**** SOURCE MATERIAL ****

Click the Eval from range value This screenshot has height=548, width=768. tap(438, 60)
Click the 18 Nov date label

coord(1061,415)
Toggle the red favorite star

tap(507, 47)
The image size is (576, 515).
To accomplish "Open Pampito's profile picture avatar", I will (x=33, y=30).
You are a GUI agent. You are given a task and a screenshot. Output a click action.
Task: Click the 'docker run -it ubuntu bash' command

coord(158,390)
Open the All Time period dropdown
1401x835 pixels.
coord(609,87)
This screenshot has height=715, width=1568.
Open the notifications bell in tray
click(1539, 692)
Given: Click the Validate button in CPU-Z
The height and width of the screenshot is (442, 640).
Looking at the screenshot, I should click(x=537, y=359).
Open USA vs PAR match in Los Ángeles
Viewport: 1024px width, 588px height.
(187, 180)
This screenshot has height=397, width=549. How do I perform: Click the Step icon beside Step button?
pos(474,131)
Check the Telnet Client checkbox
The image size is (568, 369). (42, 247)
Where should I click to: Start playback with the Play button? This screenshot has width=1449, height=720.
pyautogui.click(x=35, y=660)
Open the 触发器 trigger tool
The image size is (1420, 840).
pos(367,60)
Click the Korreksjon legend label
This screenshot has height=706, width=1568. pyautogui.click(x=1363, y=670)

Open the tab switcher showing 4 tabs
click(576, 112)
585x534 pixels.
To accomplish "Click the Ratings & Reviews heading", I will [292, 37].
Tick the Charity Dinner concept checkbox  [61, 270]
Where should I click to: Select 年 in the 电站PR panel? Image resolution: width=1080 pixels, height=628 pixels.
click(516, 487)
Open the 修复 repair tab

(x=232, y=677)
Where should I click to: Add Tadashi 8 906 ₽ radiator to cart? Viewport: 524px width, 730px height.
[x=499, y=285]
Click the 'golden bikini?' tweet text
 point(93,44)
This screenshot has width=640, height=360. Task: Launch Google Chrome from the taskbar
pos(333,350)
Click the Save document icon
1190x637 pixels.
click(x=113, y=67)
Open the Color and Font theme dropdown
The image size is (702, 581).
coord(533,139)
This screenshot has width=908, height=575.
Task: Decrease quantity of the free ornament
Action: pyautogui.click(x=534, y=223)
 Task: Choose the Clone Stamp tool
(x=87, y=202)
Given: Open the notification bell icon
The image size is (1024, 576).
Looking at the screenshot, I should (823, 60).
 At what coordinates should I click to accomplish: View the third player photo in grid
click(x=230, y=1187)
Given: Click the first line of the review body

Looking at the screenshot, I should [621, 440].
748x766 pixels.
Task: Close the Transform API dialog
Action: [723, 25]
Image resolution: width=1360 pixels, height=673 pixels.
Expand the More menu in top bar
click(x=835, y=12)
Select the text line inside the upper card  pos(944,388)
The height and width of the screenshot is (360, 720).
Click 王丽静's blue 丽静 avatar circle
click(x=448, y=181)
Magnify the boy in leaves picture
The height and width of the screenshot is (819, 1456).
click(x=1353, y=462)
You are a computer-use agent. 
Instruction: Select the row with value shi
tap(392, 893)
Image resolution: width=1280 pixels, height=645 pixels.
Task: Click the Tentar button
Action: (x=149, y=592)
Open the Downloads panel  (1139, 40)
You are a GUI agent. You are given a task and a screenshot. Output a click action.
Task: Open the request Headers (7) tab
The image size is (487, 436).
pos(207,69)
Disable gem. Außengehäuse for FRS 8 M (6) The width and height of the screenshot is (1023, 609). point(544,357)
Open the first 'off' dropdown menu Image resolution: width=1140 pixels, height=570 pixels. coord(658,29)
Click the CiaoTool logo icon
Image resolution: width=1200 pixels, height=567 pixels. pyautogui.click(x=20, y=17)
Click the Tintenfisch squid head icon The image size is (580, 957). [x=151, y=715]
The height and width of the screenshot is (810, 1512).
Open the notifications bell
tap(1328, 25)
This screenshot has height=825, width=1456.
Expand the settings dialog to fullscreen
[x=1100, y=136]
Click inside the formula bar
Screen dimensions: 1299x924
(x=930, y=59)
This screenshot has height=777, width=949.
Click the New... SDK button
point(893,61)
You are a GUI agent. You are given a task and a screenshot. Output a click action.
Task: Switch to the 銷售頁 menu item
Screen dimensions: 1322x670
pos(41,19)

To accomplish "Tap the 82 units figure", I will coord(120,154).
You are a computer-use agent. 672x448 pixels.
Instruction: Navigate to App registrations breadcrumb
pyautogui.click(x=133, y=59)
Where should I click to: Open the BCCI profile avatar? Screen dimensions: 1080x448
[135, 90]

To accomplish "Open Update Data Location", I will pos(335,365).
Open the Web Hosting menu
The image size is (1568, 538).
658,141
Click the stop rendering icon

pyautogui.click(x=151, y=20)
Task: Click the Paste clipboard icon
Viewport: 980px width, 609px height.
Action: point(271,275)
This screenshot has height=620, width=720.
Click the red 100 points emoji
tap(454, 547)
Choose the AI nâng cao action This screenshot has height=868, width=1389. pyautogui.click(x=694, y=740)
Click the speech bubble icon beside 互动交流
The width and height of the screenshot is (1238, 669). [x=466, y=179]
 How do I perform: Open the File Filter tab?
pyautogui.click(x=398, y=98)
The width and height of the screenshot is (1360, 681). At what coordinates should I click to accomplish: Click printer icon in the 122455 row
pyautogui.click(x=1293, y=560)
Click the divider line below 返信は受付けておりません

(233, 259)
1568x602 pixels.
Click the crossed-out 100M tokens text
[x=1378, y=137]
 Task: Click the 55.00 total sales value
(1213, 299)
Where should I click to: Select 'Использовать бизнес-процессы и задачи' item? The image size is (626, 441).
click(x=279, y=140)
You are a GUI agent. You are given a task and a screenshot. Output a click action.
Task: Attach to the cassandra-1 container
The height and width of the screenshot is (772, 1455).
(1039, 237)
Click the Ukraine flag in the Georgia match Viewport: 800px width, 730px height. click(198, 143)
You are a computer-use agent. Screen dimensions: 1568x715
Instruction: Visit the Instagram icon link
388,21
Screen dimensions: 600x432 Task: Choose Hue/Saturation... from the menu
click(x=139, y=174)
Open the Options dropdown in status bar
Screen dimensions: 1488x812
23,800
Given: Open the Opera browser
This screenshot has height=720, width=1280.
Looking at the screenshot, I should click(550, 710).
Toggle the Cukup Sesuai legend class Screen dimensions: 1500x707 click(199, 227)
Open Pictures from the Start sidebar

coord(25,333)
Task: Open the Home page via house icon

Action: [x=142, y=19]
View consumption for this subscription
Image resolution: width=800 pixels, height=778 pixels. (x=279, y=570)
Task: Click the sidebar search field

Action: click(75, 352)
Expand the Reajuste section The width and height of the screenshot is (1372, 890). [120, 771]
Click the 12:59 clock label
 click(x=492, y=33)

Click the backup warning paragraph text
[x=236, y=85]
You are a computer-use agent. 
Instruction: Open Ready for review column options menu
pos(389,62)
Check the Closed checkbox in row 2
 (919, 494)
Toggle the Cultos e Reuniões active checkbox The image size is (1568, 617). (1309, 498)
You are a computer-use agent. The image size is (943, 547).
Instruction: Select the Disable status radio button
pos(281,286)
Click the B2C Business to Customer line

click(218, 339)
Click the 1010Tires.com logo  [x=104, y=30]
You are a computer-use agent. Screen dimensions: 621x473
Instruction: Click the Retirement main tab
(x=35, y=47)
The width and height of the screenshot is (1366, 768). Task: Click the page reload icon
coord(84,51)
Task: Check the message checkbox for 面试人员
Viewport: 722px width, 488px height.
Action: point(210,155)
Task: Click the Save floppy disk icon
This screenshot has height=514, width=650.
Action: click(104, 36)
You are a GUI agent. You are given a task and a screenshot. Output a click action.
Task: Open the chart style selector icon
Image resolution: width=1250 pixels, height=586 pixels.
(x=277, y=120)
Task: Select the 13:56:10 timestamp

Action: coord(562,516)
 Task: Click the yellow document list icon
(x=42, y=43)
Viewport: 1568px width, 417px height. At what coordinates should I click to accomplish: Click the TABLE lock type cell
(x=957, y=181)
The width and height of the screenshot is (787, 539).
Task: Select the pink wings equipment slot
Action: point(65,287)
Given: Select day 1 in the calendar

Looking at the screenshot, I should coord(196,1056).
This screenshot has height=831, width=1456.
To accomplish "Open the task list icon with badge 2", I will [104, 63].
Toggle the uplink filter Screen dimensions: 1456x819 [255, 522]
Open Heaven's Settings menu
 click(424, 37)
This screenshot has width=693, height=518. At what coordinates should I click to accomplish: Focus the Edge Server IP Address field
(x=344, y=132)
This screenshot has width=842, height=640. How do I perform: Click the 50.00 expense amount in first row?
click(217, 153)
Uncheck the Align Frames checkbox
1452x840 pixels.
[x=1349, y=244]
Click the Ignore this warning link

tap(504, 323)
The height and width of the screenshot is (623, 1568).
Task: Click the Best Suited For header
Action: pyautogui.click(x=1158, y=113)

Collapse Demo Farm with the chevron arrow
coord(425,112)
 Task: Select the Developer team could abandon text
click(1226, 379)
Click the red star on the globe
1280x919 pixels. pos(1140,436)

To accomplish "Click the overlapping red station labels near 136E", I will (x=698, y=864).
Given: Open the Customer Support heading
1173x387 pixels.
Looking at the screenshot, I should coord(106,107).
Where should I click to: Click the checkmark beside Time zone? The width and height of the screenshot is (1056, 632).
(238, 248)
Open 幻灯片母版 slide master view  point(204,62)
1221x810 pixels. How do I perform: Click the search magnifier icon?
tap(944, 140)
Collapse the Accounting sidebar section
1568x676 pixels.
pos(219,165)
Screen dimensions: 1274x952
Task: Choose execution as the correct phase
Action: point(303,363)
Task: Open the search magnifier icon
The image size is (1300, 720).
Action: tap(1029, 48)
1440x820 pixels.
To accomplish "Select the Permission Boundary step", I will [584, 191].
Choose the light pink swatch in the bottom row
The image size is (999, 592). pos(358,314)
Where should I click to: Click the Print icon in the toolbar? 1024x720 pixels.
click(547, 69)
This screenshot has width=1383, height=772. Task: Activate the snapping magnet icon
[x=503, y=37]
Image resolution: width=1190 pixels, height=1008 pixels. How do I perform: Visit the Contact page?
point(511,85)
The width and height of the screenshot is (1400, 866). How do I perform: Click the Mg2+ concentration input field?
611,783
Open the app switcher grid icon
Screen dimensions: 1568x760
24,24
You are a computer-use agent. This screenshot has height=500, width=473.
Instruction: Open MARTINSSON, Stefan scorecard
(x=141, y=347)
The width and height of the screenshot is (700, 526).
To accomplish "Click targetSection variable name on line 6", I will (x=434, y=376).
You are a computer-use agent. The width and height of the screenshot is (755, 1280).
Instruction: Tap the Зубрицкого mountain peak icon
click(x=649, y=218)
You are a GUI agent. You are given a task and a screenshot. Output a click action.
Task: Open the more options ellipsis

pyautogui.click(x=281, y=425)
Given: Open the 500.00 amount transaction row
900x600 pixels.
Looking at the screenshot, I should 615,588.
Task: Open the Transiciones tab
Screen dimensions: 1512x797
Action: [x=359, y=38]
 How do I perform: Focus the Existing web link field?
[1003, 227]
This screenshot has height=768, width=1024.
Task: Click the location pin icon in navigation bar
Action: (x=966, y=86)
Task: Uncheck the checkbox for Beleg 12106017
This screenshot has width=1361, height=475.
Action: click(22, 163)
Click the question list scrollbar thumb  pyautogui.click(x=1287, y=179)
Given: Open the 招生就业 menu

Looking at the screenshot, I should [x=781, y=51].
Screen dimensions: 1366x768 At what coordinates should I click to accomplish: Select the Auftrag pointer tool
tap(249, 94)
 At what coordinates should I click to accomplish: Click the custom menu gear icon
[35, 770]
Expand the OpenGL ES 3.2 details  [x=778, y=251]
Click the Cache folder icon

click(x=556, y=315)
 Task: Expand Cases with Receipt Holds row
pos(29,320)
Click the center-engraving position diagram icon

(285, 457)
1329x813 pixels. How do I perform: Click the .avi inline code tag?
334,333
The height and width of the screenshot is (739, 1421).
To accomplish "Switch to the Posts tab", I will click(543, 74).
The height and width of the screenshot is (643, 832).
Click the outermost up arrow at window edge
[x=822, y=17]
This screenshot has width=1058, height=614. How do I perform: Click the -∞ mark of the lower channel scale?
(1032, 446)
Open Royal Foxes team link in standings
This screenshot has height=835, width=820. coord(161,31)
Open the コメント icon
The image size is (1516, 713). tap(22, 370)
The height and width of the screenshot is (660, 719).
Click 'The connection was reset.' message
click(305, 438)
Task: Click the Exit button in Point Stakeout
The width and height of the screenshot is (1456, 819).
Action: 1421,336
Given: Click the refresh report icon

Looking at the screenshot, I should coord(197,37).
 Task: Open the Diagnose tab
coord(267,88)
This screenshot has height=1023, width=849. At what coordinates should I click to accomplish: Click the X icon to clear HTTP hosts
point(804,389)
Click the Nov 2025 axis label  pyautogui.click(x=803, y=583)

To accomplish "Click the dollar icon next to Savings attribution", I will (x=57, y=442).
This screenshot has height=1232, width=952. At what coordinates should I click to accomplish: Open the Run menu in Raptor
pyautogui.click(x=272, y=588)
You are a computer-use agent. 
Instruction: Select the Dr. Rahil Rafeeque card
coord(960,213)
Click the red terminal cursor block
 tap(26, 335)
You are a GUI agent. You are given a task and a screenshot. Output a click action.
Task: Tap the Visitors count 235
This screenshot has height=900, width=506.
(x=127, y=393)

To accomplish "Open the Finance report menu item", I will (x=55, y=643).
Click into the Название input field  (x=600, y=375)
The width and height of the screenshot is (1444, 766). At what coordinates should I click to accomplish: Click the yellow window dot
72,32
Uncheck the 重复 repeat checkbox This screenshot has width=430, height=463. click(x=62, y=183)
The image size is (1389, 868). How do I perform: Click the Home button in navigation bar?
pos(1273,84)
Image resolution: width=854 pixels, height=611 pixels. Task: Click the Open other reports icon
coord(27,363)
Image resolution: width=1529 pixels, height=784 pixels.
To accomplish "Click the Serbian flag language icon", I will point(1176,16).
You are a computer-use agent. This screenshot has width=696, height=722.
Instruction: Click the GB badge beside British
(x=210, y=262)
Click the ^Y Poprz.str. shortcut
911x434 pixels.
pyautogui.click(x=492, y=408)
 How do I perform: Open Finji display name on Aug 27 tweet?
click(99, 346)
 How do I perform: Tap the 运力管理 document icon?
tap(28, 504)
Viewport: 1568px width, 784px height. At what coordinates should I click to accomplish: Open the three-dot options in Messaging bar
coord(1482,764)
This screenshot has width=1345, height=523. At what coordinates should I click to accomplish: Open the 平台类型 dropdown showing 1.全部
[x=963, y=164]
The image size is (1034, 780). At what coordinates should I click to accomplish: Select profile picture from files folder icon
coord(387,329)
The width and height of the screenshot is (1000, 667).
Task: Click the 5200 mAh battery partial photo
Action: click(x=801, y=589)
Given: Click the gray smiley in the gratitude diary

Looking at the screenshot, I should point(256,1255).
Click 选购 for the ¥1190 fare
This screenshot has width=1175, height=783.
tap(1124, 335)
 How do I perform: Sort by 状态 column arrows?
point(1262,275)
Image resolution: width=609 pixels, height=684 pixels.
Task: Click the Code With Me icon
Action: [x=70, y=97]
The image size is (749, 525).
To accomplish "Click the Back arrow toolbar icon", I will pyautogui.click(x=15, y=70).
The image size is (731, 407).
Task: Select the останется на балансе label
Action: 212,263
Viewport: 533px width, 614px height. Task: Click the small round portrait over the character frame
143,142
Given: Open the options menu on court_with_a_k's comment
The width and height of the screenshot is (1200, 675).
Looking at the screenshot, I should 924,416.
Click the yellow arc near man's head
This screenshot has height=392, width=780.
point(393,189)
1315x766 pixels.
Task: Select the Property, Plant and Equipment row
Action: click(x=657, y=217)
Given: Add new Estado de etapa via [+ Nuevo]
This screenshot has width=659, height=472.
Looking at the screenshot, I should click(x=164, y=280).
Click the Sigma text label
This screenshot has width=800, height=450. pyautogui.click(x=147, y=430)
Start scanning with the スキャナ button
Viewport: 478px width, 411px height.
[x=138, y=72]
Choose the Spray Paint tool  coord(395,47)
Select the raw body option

****

Pull from the data each line where the string "flag" turns up.

Click the Ukraine flag in the Georgia match Viewport: 800px width, 730px height. click(198, 143)
To accomplish "Click the Serbian flag language icon", I will point(1176,16).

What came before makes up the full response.